» Exercise directions:
Please convert the text lines of the material below into a JSON list of strings, one string per line, with blank lines and the pictures left out.

─── Entries shown

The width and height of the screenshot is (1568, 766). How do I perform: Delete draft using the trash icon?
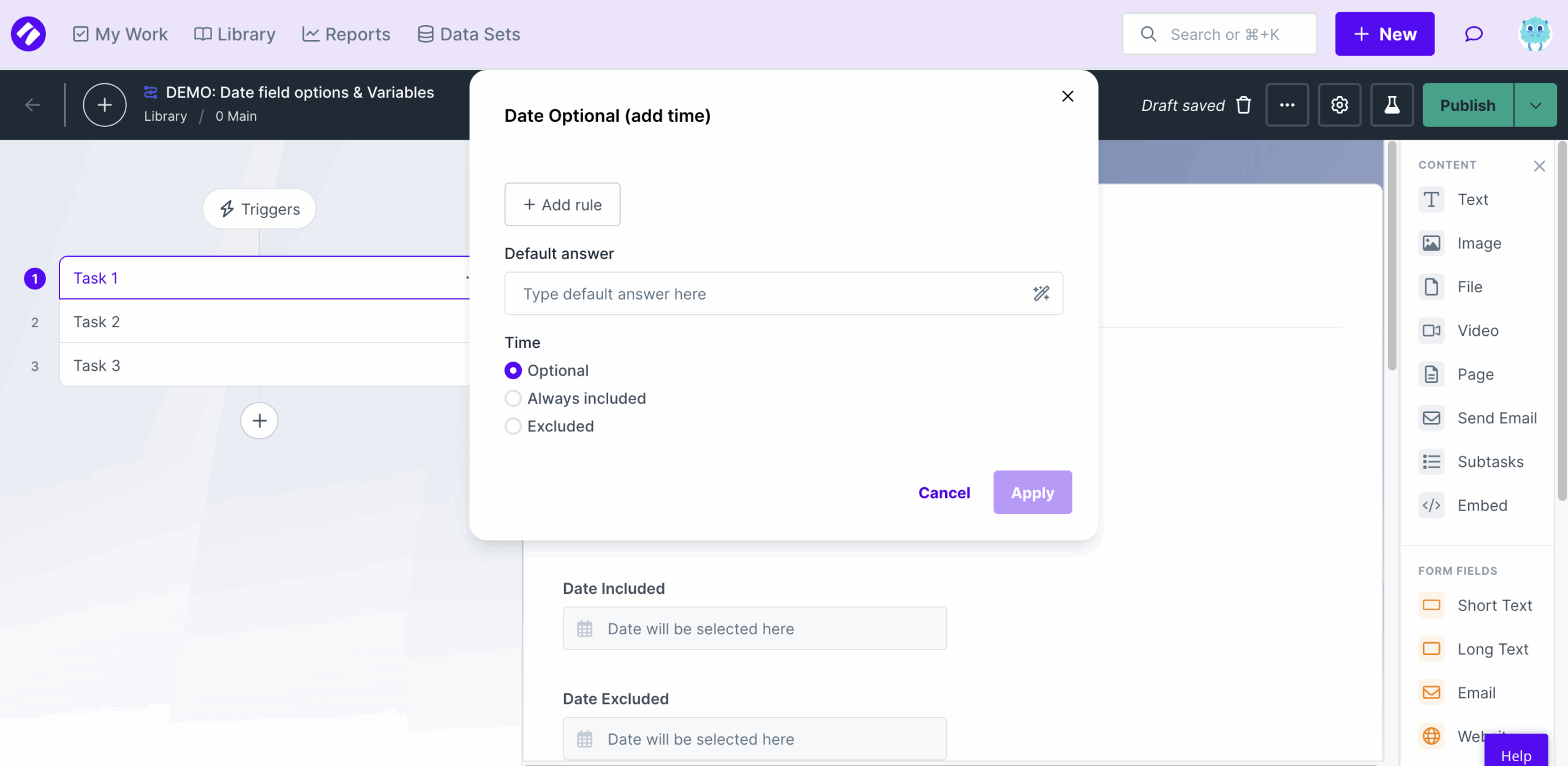pos(1243,105)
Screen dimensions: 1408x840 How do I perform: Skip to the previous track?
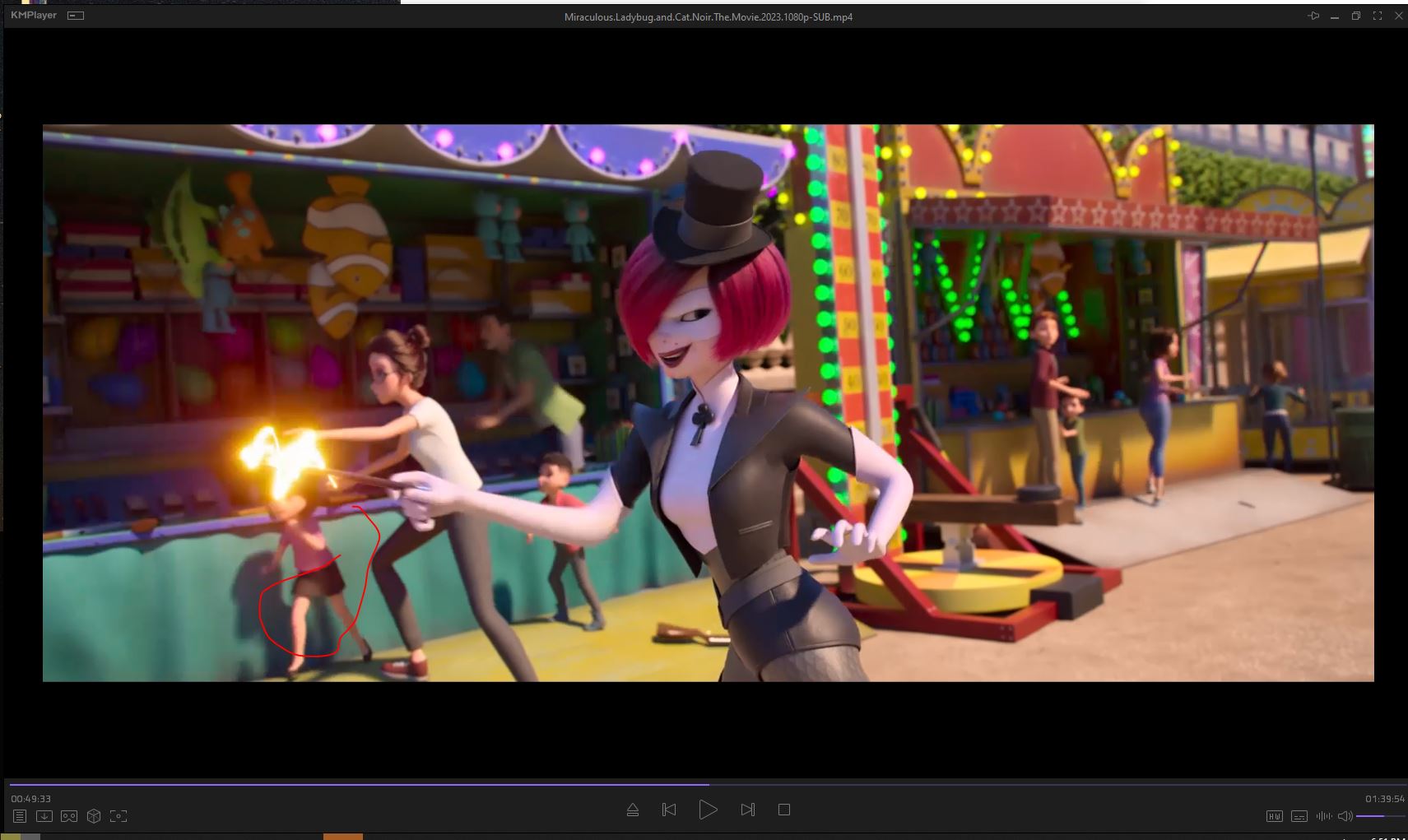click(669, 810)
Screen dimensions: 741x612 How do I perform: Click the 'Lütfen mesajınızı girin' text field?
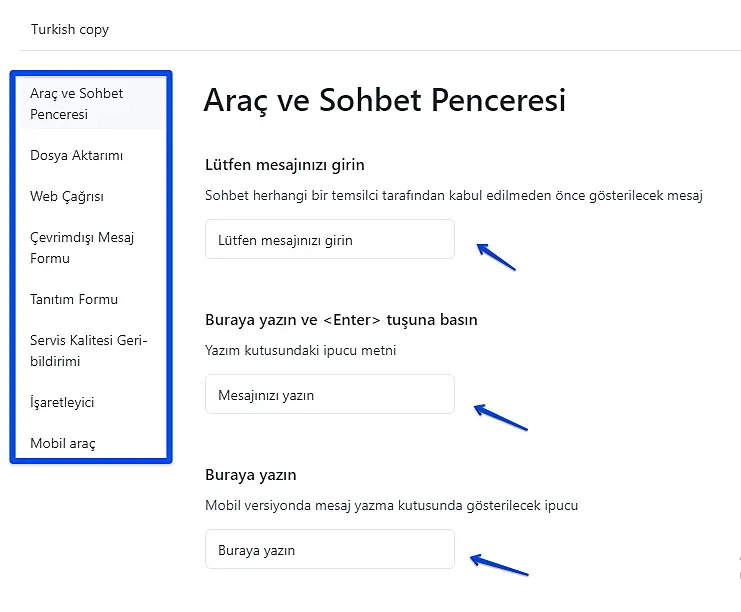tap(329, 240)
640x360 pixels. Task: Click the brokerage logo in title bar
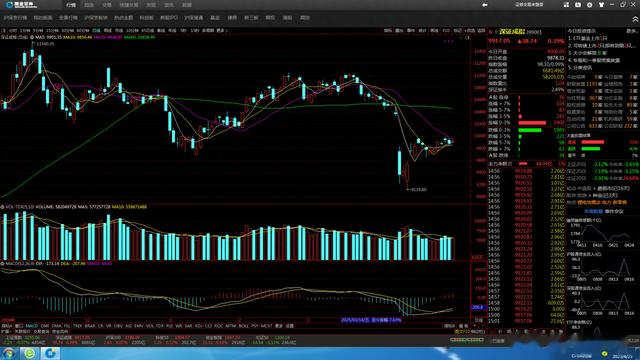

──────

» Answer below:
[
  "The width and height of the screenshot is (1568, 766). How do I perform: Delete draft using the trash icon?",
  "pos(1243,105)",
  "Screen dimensions: 1408x840 How do I perform: Skip to the previous track?",
  "click(669, 810)",
  "Screen dimensions: 741x612 How do I perform: Click the 'Lütfen mesajınızı girin' text field?",
  "tap(329, 240)",
  "640x360 pixels. Task: Click the brokerage logo in title bar"
]